日が昇る一時間前。まだ肌寒い空の下、彼女はただひたすらに走る。
運動が苦手なわけではない彼女も、日が昇り切った頃には汗だくフラフラになっていた。
メイド達のサポートもあり、バレないように短時間の朝風呂。
汗を流し、冷えた体を温め、迅速に髪を乾かし朝食の席へ急ぐ。
まるで今起きたかのように、いつもと変わらず朝食を平らげると、次は勉学。
まだ成人を迎えていない彼女の本業は勉学である。
歴史、数学、魔法学など俗に言うお勉強から、貴族としての心の在り方など、複数人の家庭教師が代わる代わる教えにやってくる。
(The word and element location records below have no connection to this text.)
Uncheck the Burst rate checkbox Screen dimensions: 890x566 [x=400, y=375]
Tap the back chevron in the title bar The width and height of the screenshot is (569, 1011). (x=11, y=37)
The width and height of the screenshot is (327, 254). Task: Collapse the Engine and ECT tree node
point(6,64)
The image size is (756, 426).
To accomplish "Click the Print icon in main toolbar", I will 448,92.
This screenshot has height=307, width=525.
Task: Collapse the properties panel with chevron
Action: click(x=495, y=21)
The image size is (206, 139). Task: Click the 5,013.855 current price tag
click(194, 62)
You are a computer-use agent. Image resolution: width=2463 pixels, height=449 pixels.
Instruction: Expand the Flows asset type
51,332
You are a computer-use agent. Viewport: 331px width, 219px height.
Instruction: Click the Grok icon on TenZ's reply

彼女は勉学が嫌いではない。好きな教科や苦手な教科こそあれど、真面目に学ぶため家庭教師からの評判も良い。
しかし、恐ろしいのは眠気である。
朝イチから酷使した身体が、休ませてくれと眠りを誘う。
だが彼女は眠らない。
居眠りなど教師に失礼だと思うから、ルビー領を背負うものが勉学を疎かにはできないから。
机の下で
昼食を取ると、また訓練。
腕立て伏せ、腹筋、スクワット、懸垂。
いわば基礎の筋トレをひたすらにこなす。
特別な修行などないにしろ、終わる頃には全身が悲鳴を上げる。
生まれたての子鹿のように、腹筋痛と脚痛でまともに立つことすらままならない。
「婆や……、次は、次は何ですの……?」
膝に手を当て、無理やり二足で地面を踏み締める彼女は問う。
彼女の決意と闘志は硬い。
例えこれより三時間スパークリングがあれど、五時間滝に打たれようとも乗り越えてやる覚悟があった。